• To do: Copy the data below word for word, from the line with "Given: Select the Neon Lime color swatch" through the end of the data, including both of those lines. Leave the pictures out of your copy.

((

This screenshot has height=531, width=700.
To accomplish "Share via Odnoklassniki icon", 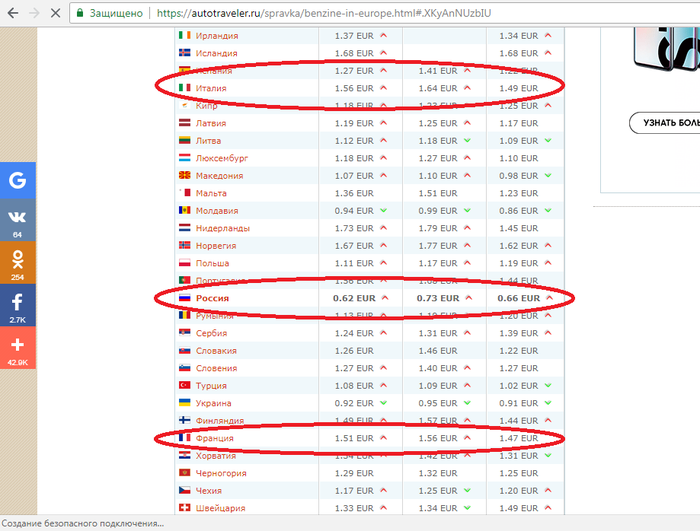I will [17, 262].
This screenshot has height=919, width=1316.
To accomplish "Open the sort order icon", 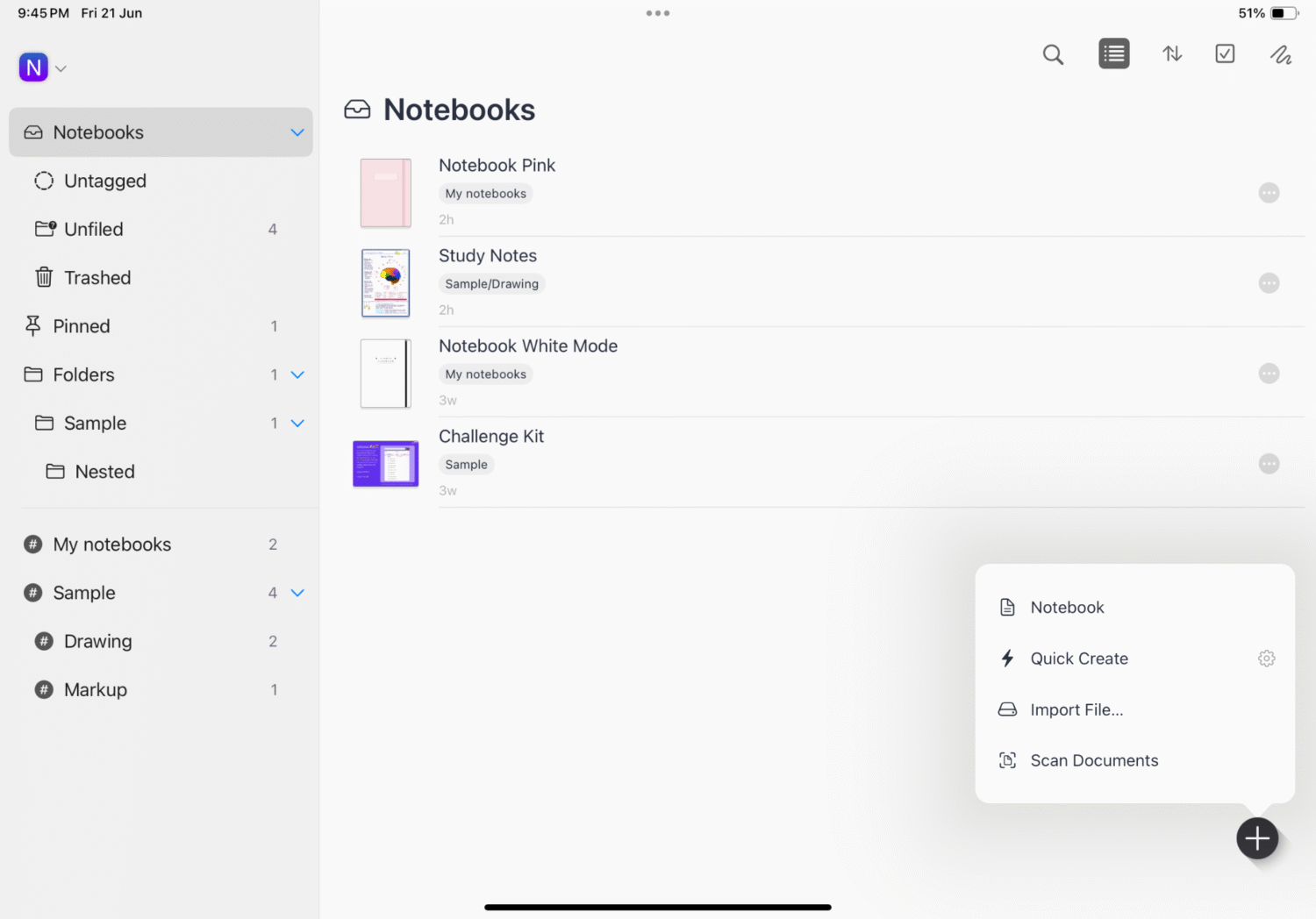I will click(x=1172, y=53).
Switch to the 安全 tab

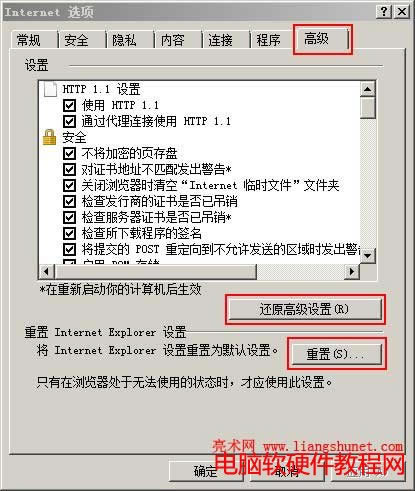pyautogui.click(x=77, y=40)
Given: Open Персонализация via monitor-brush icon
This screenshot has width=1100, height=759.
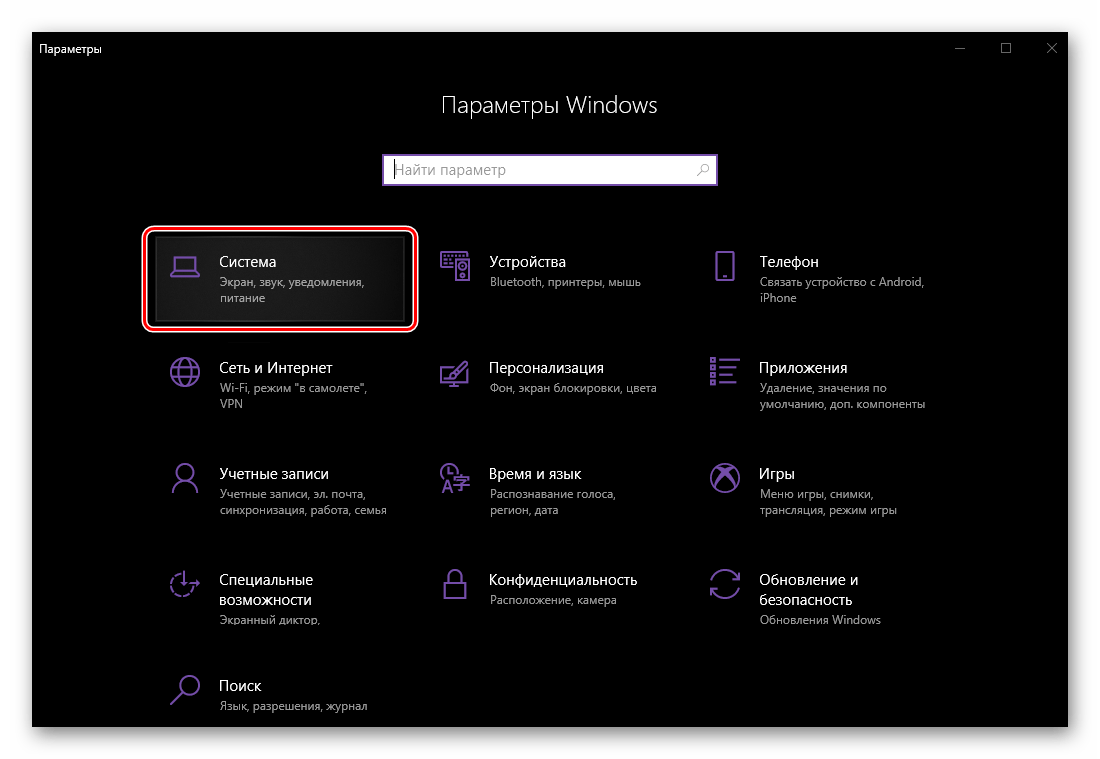Looking at the screenshot, I should point(455,372).
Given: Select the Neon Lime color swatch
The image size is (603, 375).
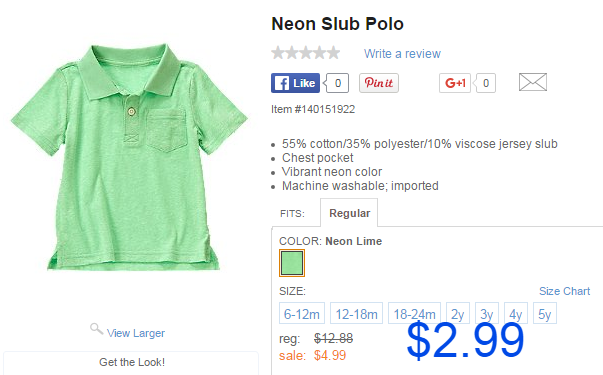Looking at the screenshot, I should [x=292, y=263].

))

• Answer to the problem:
Given: Select the Neon Lime color swatch
The image size is (603, 375).
Looking at the screenshot, I should [x=292, y=263].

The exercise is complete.